- ABOUT THIS EXERCISE
The records below are to be transcribed exactly, with the pictures removed.

- GIVEN RECORDS

▬▬▬▬▬▬

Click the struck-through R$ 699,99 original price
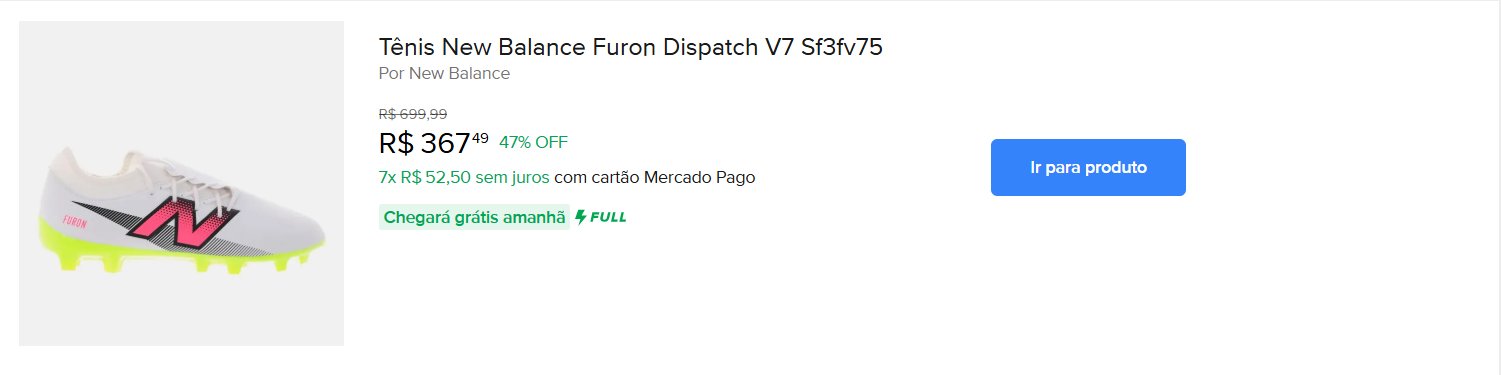 (413, 114)
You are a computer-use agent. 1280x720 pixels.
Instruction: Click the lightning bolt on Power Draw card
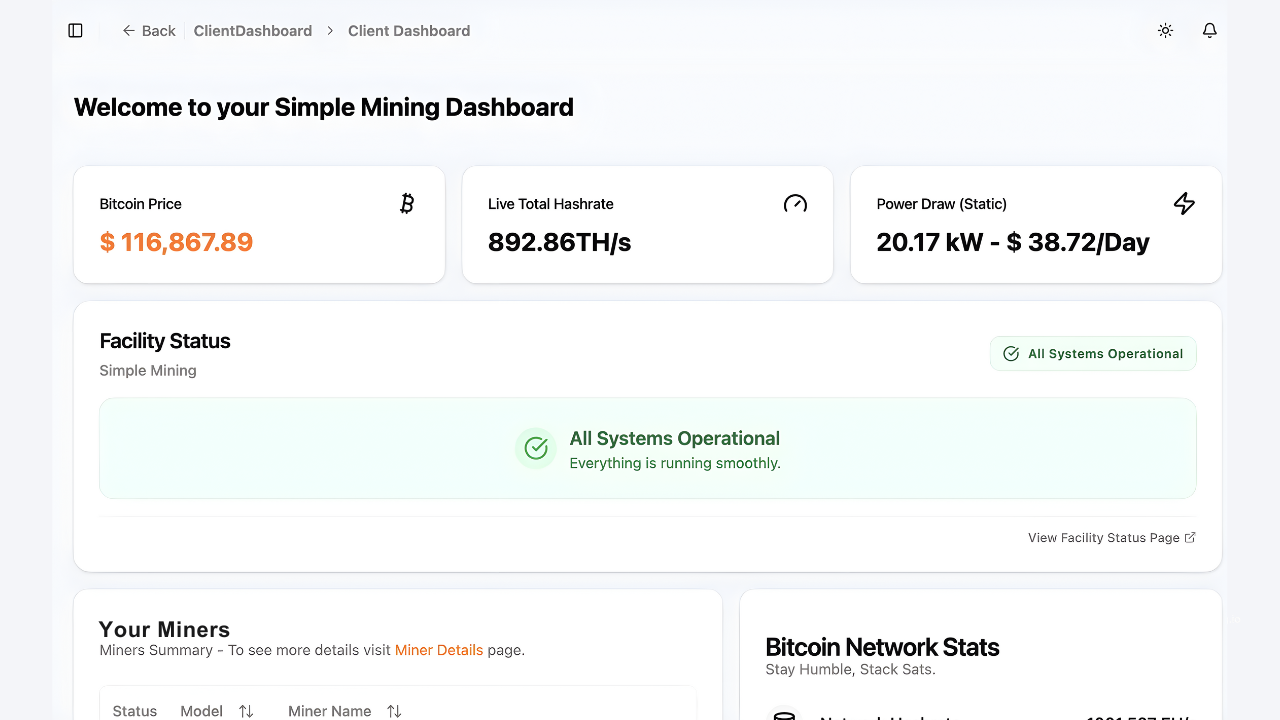[x=1184, y=203]
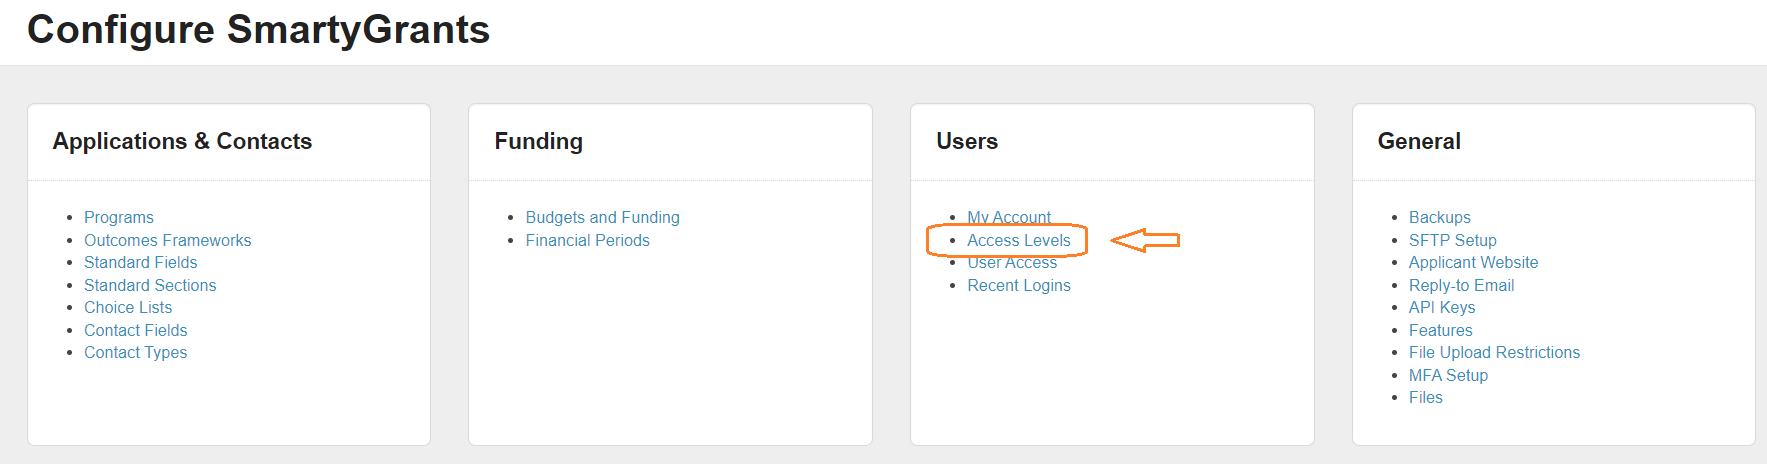Go to Outcomes Frameworks
The width and height of the screenshot is (1767, 464).
(x=167, y=240)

▬▬▬▬▬▬

- TASK RESPONSE
Click the struck-through R$ 699,99 original price
 (413, 114)
You are a computer-use agent. 1280x720 pixels.
Instruction: Click the lightning bolt on Power Draw card
[x=1184, y=203]
Go to Outcomes Frameworks
The width and height of the screenshot is (1767, 464).
(x=167, y=240)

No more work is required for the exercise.